¿Tendremos que esperar que esté de moda decir te quiero para hacer uso de esas palabras? ¿O es mucho tiempo invertido el pronunciar lo que se cree que el otro ya sabe? ¿Será asunto de egos en concurso escuchar primero lo que no se ha dicho? ¿Habrá forma de decir ‘te quiero’ a quien no ha perdido la conciencia, sin los apuros de lo que no se espera o el frio de las ausencias?

En este mundo globalizado donde el ‘gana todo’ hace parte del juego, pues busquemos las fórmulas para determinar cuánto se gana al decir te quiero.
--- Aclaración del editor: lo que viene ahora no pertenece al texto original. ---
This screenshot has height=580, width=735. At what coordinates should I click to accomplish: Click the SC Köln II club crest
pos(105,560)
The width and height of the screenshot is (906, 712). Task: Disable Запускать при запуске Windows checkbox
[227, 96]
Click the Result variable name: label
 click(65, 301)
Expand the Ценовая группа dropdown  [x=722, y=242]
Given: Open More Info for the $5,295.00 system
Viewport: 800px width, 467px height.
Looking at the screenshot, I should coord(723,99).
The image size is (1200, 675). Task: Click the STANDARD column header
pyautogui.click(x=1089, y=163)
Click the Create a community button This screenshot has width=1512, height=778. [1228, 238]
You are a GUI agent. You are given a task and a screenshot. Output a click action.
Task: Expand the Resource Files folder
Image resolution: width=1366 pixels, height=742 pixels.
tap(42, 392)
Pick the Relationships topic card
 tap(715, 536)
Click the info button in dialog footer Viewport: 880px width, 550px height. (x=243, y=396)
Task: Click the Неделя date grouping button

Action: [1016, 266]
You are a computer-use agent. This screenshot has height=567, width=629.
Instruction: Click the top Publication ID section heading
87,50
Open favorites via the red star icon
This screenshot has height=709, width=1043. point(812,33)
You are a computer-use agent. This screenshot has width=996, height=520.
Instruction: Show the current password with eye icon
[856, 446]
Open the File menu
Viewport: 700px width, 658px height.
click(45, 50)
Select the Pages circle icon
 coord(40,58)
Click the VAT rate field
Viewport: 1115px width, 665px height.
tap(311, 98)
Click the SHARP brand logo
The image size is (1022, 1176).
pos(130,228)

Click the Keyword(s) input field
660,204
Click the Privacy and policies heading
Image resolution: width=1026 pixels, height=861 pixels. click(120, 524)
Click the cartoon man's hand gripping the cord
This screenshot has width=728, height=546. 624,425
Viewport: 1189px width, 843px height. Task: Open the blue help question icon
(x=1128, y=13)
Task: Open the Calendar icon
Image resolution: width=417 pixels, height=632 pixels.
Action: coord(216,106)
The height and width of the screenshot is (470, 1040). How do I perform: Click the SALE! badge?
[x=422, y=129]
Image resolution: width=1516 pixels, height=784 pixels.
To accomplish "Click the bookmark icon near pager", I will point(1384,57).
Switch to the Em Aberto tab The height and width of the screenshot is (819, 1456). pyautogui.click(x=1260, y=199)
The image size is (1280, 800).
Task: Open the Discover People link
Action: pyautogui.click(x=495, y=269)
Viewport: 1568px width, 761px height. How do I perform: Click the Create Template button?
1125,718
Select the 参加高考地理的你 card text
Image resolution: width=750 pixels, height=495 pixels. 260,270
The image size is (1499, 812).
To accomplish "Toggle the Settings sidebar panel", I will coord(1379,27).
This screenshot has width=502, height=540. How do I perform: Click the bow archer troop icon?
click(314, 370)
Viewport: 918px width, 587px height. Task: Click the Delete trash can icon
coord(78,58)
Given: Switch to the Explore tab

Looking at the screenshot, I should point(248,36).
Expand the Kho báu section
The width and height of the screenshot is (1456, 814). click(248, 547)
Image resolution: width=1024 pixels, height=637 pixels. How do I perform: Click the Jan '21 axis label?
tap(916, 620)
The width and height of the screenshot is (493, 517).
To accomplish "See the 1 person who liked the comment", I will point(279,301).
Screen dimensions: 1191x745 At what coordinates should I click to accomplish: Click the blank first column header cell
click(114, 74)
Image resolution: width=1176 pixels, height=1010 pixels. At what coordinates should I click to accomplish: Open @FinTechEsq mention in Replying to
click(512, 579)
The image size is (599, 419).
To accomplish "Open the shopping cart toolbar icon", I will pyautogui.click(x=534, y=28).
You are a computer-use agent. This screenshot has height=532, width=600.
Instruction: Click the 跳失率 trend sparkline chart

Físicamente: la distancia entre lo pensado y lo pronunciado no se eleva a potencias.

Matemáticamente: la sumatoria de esas dos expresiones no tendrá como producto una diferencia.

Químicamente: la reacción de esos elementos simples genera carga positiva permanente.

¿Y si le decimos ‘te quiero’ al compañero de clases que se cree la versión Einstein–Pitt?, ¿A nuestro vecino bullicioso que limpia la terraza ensuciando la nuestra?, ¿A quien está en nuestro cubículo de oficina y sus conversaciones por chat son más largas que sus hojas impresas? ¿Y qué hay de aquellos que amamos con todas nuestras fuerzas? ¡Qué difícil decir simplemente: ‘te  quiero’!

Luego, llega ella. Dueña de lo que no es de ella. Sacude lo que se creía firme, derrumba lo que no estaba débil. Y allí, tratando de encontrar piezas como rompecabezas, arando terrenos sin herramientas, decimos te quiero sin egos ni costos, sin prejuicios, sin rencores; sin fórmulas aritméticas, sin temor a las reacciones; decimos te quiero como los niños a sus padres, como los buenos padres a sus niños, como el niño de la manzana en el escritorio de la profe, como la joven que pinta corazones en la libreta de la escuela; como el que se despide sin ganas de irse, como el novio que disipa las dudas de su amada.

Decimos te quiero cuando el cielo está gris, cuando estamos en la habitación que nadie quiere entrar, cuando recibimos las flores en el espacio que jamás lucirán, cuando ya no está la persona destinada a escuchar, cuando no hay ojos donde verse cuando nuestro ‘te quiero’ lo bese en la frente.

¿Y si nos decimos ‘te quiero’ ahora que estamos a tiempo?